Advent Breathing Space 3: Love in the ordinary



In our previous two services we’ve thought about the way in which Jesus was a message of love to Mary and to Elizabeth. Tonight we heard about a group of people who are, in a sense, no more than bystanders, bit part players. They have no names, and as far as we know, no further involvement in the story of Jesus after this point. Mary and Elizabeth continued to be tied up in this story for the rest of their lives, bringing up their special children, and in Mary’s case at least, watching them die.  But the shepherds have just this one night of amazement, of wonder, of glory, before returning to their normal lives. We’re told that all who heard it were amazed, but how long for, I wonder. How long did it take for people to dismiss it as old news, the ramblings of a group of men who had maybe had too much to drink? They might never have forgotten it – you wouldn’t, would you? But I wonder whether their families rolled their eyes when they started in on the tale again. “Yes, Grandad – we know – you saw angels once!”

We don’t know the answers to any of those questions, of course, but Luke tells us this story about these people very deliberately, as if it mattered that it was a group of anonymous shepherds who first heard the news of Jesus birth. Shepherds were seen as ordinary working people, often disregarded and rough. They lived out in the fields with the flocks for long periods of time. That made it hard for them to keep the complex purity laws of Judaism. They were the last people who anyone would expect – or who would expect themselves – to be called and used by God. No one else noticed them. Why should God? And yet, shepherds were significant figures in the Bible. Moses was a shepherd when he heard God call to him out of a burning bush. King David was a shepherd, long before he was a king, in these very same hills around Bethlehem. The fact that God chooses to announce Jesus’ birth to shepherds sets us up to wonder what will happen next.   

But the thing I like about this story is that, in a sense, nothing happens next, not to the shepherds, not as far as we know. Unlike Moses and David, they don’t go on to be kings or leaders. Moses and David look as if they are ordinary, but we discover that they are singled out for greatness. These shepherds really are ordinary, and they stay ordinary, and yet they hear that God loves them, that God has come to them, and for them.

I like the idea that they go back to their anonymous lives. That was the experience of most of those who met Jesus, after all, those who were healed by him, those who heard his preaching. They didn’t all become superstar apostles, and yet God had touched their lives for good, and I am quite sure that they never forgot it. And let’s face it, that’s what happens to most of us too. We are drawn to Jesus, we are enriched by his message, challenged, loved, supported by it as we do the stuff that we need to do, ordinary stuff for the most part. But we’re not superstar apostles either and we don’t have to be in order to be the people God wants us to be. Just as we are, we are precious, and worth the birth and death and resurrection of his son.

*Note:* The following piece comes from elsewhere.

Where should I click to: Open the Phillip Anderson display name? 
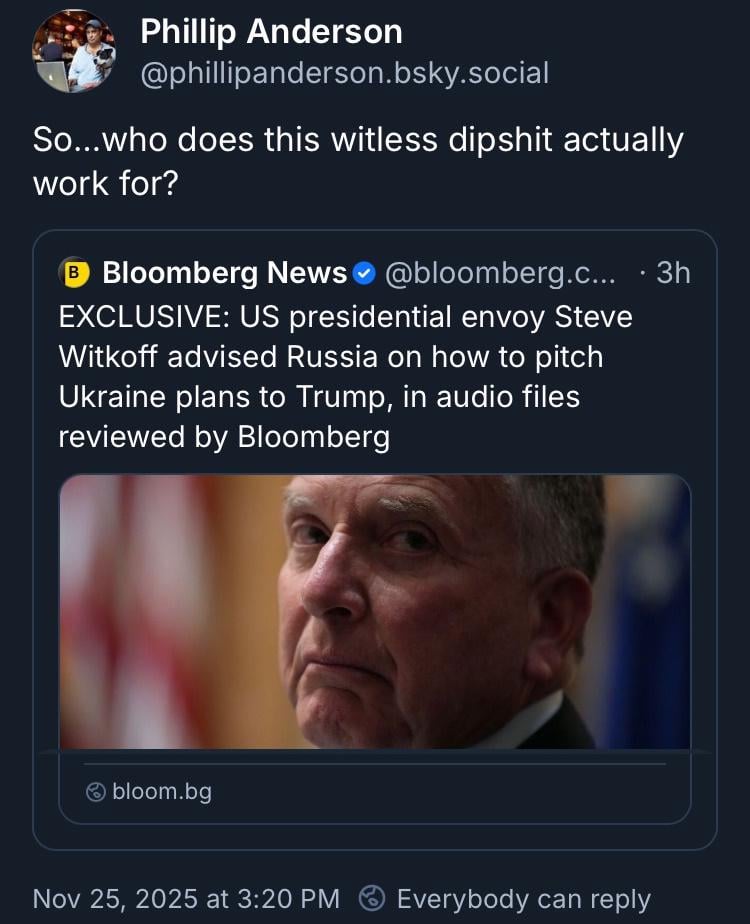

I decided to pair this Gospel story with Psalm 8, because I have always imagined this Psalm being composed by someone sitting on a dark hillside in the middle of the night, looking up at the heavens, with the moon and stars shining in them, wondering about their own littleness in the face of that vast night sky, and realising that, in their ordinariness, not despite it, God has loved and honoured them, entrusting them with the care of the rest of his creation.   “A little lower than the angels”, and yet, in God’s eyes “crowned with glory”, just as they were.

The God who delights in ordinariness, who calls most of us not to do great things, but to do small things with great love, was good news for those Bethlehem shepherds, and he’s good news for us too. We don’t have to be something we’re not; all God wants is for us to be who we are, and know that we are loved for it.

As we come to the end of these three  Breathing Space services, I pray that , just like those shepherds, the message of God’s love will have lodged somewhere in our hearts, in the place where we need it right now, tonight, and will sing to us the song of the angels. “Peace, peace, peace.”